05/14 Loretta Mester, James Bullard
05/15 Robert Kaplan. John Williams
05/16 Raphael Bostic, Atlanta Fed Business Inflation Expectations, Jame Bullard
05/17 Philly Fed Business Outlook Survey, Neel Kashkari
05/18 Lael Brainard, Robert Kaplan
(3) Geo-Political: NAFTA will get the bulk of attention from bond traders as the May 17th deadline imposed by Speaker Paul Ryan is fast approaching. Italy will continue to be a concern for the Eurozone/ECB. Trade with China continues to be closely watched as President Trump said he is working with Chinese President Xi to start to ease up on exports to ZTE. Also, China’s Vice Premier Lie He is traveling to Washington to continue talks with Treasury Secretary Steven Mnuchin.
Today was a big-fat nothing burger as there were no major economic releases and today’s Fed speeches gave nothing really new. As a result, MBS have just moved sideways all day.
On Deck for Tomorrow: Retail Sales, Empire State Manufacturing, Business Inventories, and the NAHB Builders Sentiment.
The Talking Fed
Cleveland Fed President Loretta Mester (voting member) said the Fed should continue its gradual approach to raising interest rates given that inflation has not yet reached the U.S. central bank’s 2% goal in a sustained way.

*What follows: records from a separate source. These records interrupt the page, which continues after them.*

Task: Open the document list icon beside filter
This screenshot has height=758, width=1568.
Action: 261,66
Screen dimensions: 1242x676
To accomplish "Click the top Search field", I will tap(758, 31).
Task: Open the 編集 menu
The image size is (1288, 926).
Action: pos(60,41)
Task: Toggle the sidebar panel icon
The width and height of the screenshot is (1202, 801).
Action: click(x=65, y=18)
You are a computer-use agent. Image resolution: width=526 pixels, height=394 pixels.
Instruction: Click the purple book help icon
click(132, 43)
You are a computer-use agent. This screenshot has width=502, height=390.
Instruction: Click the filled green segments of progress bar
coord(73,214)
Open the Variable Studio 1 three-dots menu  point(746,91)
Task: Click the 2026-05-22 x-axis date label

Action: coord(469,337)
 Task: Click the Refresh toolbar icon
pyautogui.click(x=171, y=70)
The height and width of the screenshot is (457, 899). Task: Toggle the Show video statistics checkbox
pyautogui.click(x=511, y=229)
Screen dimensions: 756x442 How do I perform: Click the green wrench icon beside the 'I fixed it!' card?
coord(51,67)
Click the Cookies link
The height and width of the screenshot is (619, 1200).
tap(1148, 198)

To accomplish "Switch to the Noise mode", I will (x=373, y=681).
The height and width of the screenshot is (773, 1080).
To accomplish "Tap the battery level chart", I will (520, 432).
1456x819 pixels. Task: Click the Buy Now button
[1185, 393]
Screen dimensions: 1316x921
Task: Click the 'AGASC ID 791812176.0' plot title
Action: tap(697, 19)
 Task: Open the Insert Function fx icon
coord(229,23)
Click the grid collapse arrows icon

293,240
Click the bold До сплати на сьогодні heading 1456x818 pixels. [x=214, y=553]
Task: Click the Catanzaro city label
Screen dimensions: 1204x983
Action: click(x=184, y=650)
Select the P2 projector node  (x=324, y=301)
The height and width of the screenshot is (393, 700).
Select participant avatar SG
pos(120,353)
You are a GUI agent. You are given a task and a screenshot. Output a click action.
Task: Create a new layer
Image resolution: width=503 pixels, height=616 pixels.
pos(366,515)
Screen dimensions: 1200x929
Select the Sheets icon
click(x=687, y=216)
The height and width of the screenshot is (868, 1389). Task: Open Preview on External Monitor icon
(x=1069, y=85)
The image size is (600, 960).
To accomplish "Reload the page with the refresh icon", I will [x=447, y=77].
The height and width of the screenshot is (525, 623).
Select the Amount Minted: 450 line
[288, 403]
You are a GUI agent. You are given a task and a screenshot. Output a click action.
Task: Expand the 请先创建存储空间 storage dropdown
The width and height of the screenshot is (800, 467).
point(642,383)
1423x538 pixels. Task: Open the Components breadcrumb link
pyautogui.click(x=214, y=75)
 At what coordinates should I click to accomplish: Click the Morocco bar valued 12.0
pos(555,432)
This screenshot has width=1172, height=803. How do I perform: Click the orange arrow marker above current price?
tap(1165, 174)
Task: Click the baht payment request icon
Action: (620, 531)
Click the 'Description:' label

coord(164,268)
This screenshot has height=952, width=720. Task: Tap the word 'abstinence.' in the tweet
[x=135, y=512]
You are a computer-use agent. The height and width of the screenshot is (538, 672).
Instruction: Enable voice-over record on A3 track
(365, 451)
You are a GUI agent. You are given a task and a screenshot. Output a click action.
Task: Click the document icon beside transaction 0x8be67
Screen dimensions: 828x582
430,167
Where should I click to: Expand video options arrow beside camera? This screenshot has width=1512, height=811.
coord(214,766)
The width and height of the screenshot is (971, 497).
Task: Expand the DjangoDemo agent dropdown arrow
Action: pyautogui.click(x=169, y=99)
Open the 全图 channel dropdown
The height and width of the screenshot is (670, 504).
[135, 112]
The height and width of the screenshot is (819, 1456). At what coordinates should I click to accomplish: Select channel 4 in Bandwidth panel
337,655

St. Louis Fed President James Bullard (non voting member, dovish and usually wrong but always entertaining) thinks that the U.S. yield curve could invert sometime later this year to early 2019. This would be in a market move in which short-term U.S. interest rates rise above longer-term bond yields and which has preceded recent U.S. recessions.
Across the Pond
Japan’s April YOY Machine Tool Orders hit 22.0%, a slightly slower pace than March’s 28.1%.